Coca-Cola Co.'s advertising over the years has been built upon a consistent theme, from its 1920s slogan "Enjoy Life," to "Have a Coke and a Smile," and most recently, "Open Happiness." But Coke's ads are now addressing something that can put a dent in anyone's sunny disposition: calorie counting.
The company's global campaign to fight obesity, which launched in January and will eventually roll out in 40 countries around the world, is coming to Canada on Tuesday. It is the first time Coca-Cola has addressed the issue of obesity in its ads.
The spots talk about the company's low– and no-calorie products across its portfolio of sodas, juices, and other drinks; its push for clearer calorie-count labelling on packages; smaller portion sizes; and its partnerships such as with school breakfast programs and active living organizations – ParticipACTION , in Canada's case. On Monday, the company announced a five-year continuation of that relationship and committed $5-million toward ParticipACTION programs. It also reminds viewers about the need to balance intake of calories with exercise.
The campaign comes at a sensitive time, as consumers grow more health-conscious. It is particularly sensitive for soft drink manufacturers: research in The New England Journal of Medicine last fall found that rising consumption of sugary drinks has "paralleled the rise in obesity prevalence".
Critics of Coke are using the firm's own marketing imagery against it. A campaign in October, produced by legendary advertising creative director Alex Bogusky, slammed Coke by satirizing its mascots. In the spot for advocacy group The Center for Science in the Public Interest, a family of cartoon polar bears get fat, grapple with Type-2 diabetes and tooth decay, and eventually toss their cola into the sea.

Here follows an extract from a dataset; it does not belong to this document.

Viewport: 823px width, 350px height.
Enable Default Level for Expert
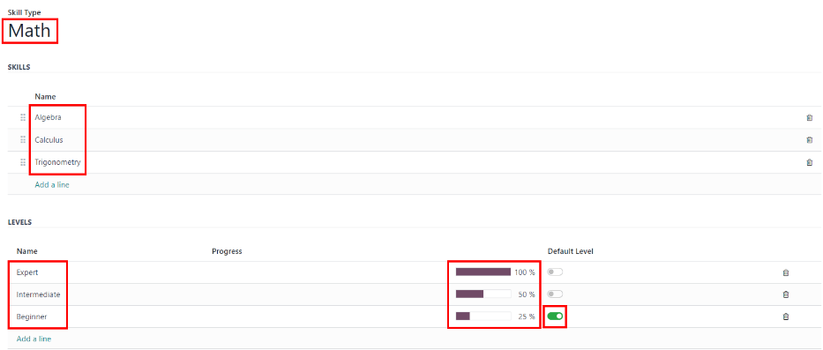click(x=555, y=272)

According to Nicola Kettlitz, president of Coca-Cola Ltd. in Canada, the campaign is not a response to any specific criticism, but to the larger health concerns around obesity. In Canada, nearly a third of children are overweight or obese, and among adults that percentage is roughly 60 per cent of men and 44 per cent of women, according to Statistics Canada data from 2011.

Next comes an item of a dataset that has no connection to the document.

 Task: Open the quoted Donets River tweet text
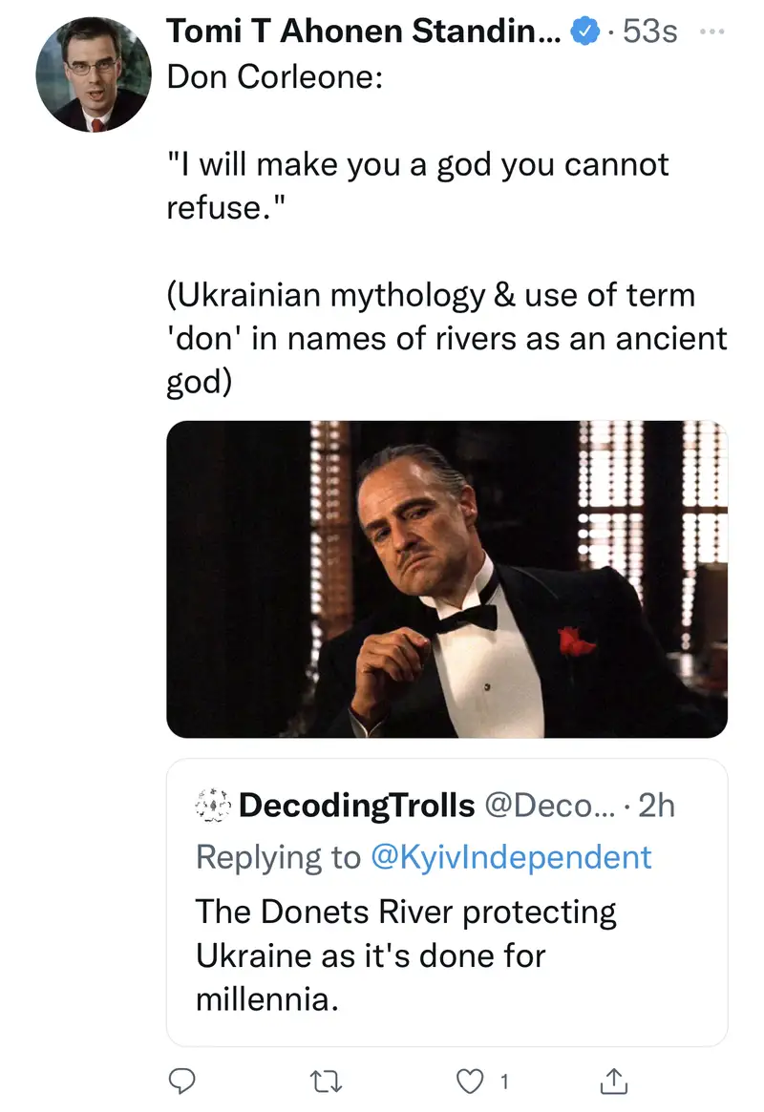(x=406, y=955)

"The core objective is, we believe and strongly promote being part of the debate," Mr. Kettlitz said. "A debate is happening. The issue exists."

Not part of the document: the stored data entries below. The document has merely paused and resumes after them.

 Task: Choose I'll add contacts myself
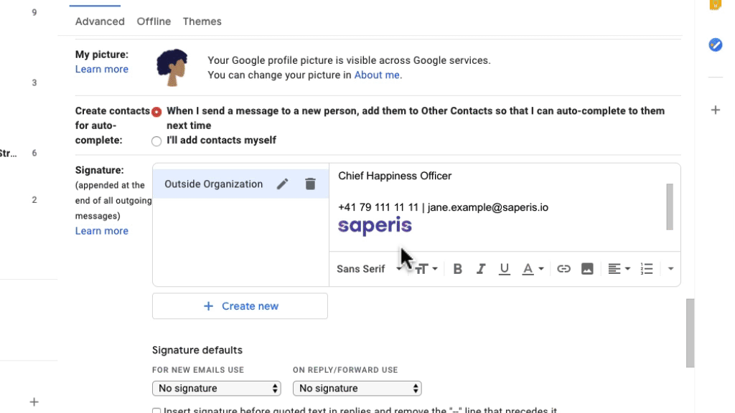[x=156, y=141]
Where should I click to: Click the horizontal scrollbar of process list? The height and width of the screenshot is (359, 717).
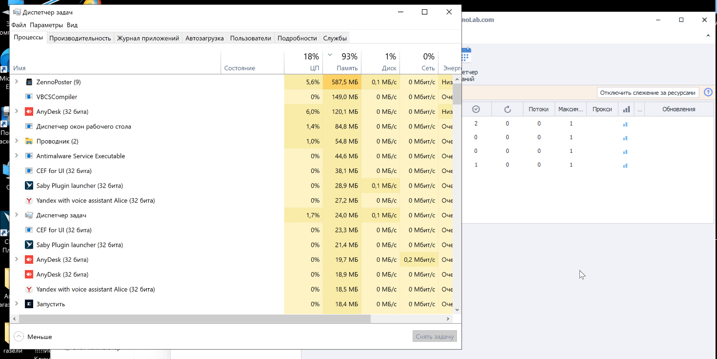(195, 318)
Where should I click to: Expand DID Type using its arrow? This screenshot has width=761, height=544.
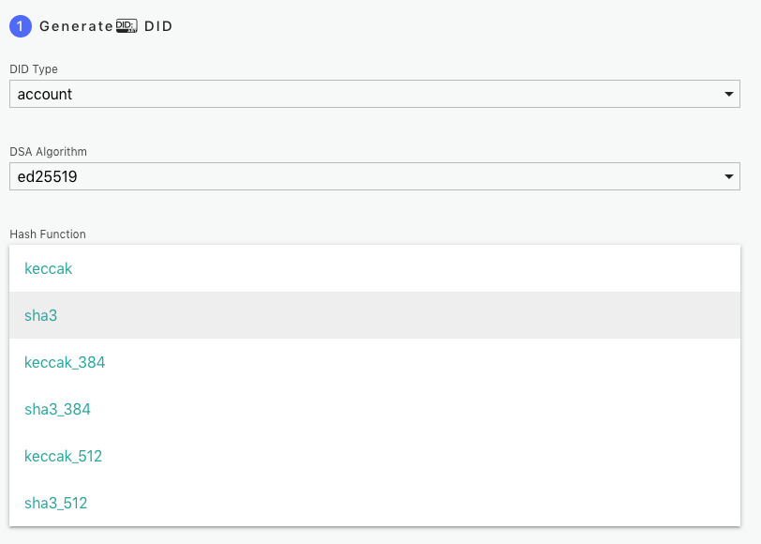tap(728, 94)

Consumer demand has also changed. Over the last 10 years, sales of regular-caloric sparkling beverages have declined, while diet product sales have risen. Low- and no-calorie drinks now account for 30 per cent to 40 per cent of Coca-Cola's sales in Canada.
The shift is not limited to beverages. Michael Cohen, a professor of marketing at New York University, researched consumer demand in the breakfast cereal market. He found that higher amounts of sugar in a serving were seen as strongly negative.
He believes the Coke campaign is a smart strategy.
"The pressures come from the market … consumers are more educated about what they put in their bodies," Prof. Cohen said. "And there's been a shift toward less sweet tastes."
However, the strategy has also raised some eyebrows. "It's part of their broader campaign to reposition the soft drink industry in the public's mind," said Michael Jacobson, executive director of The Center for Science in the Public Interest. "When you look at their ads, it's fun and excitement, and happiness, and being hip and modern. But these companies are selling junk food that causes health problems."
Mr. Kettlitz said that the new campaign represents a shift in how the company does business. The ads will run on television for three weeks, and online, followed by a secondary campaign on the same theme running for eight weeks. More of this type of marketing is to come.
"This is not a one-timer," he said. "… It needs to be part of not only how we market the product, but how we market the company."